TASK REQUIREMENTS
Substitute "product code" for "model code" in the part of the entries that opens with the line containing "Where should I" and closes with the line containing "[x=573, y=92]", and give only those lines, otherwise unchanged. Leave the pictures out of your answer.

MATERIAL FOR THIS EXERCISE
--

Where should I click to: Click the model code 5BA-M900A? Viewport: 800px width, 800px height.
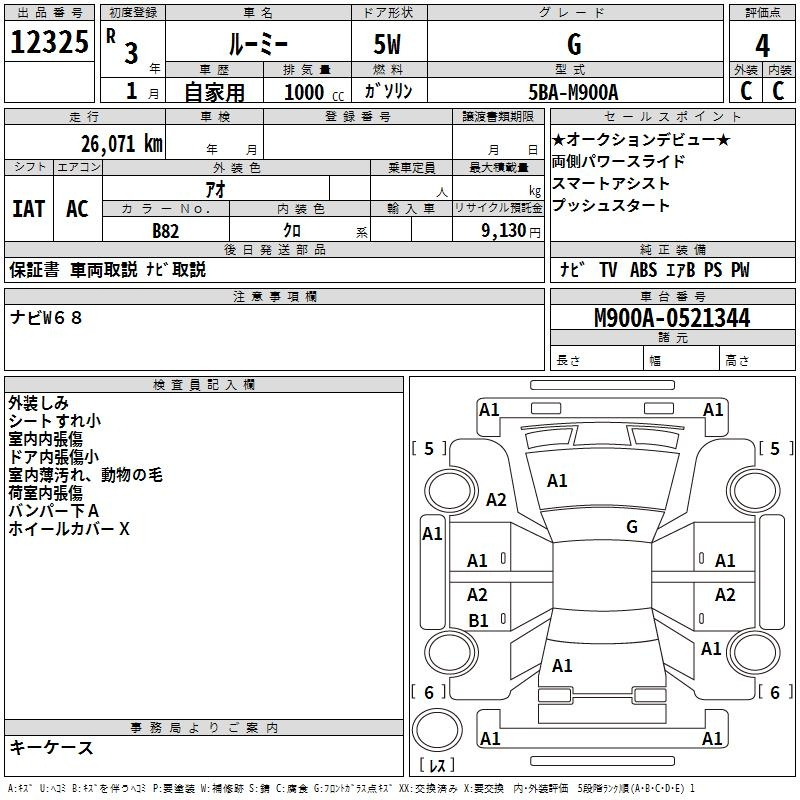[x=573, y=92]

--

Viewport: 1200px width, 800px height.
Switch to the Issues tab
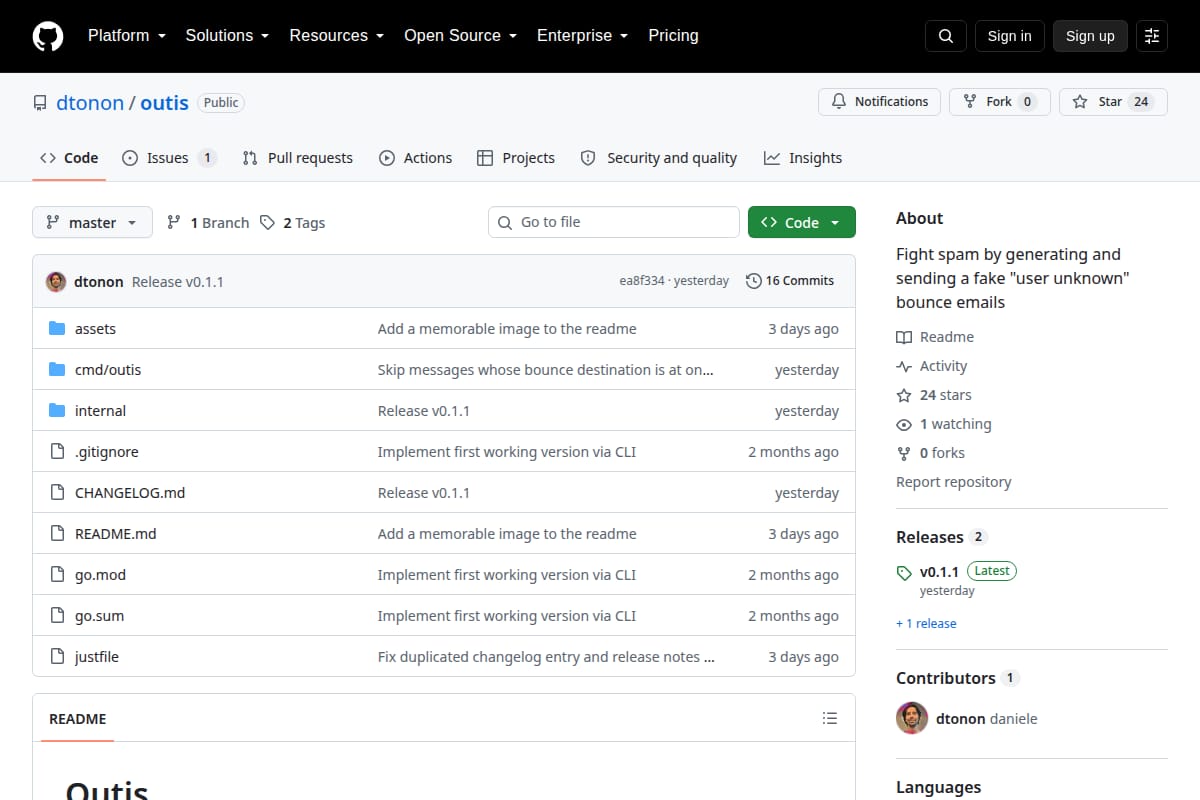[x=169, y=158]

--

RESULT OF THIS EXERCISE
Where should I click to: Click the product code 5BA-M900A? Viewport: 800px width, 800px height.
[x=573, y=92]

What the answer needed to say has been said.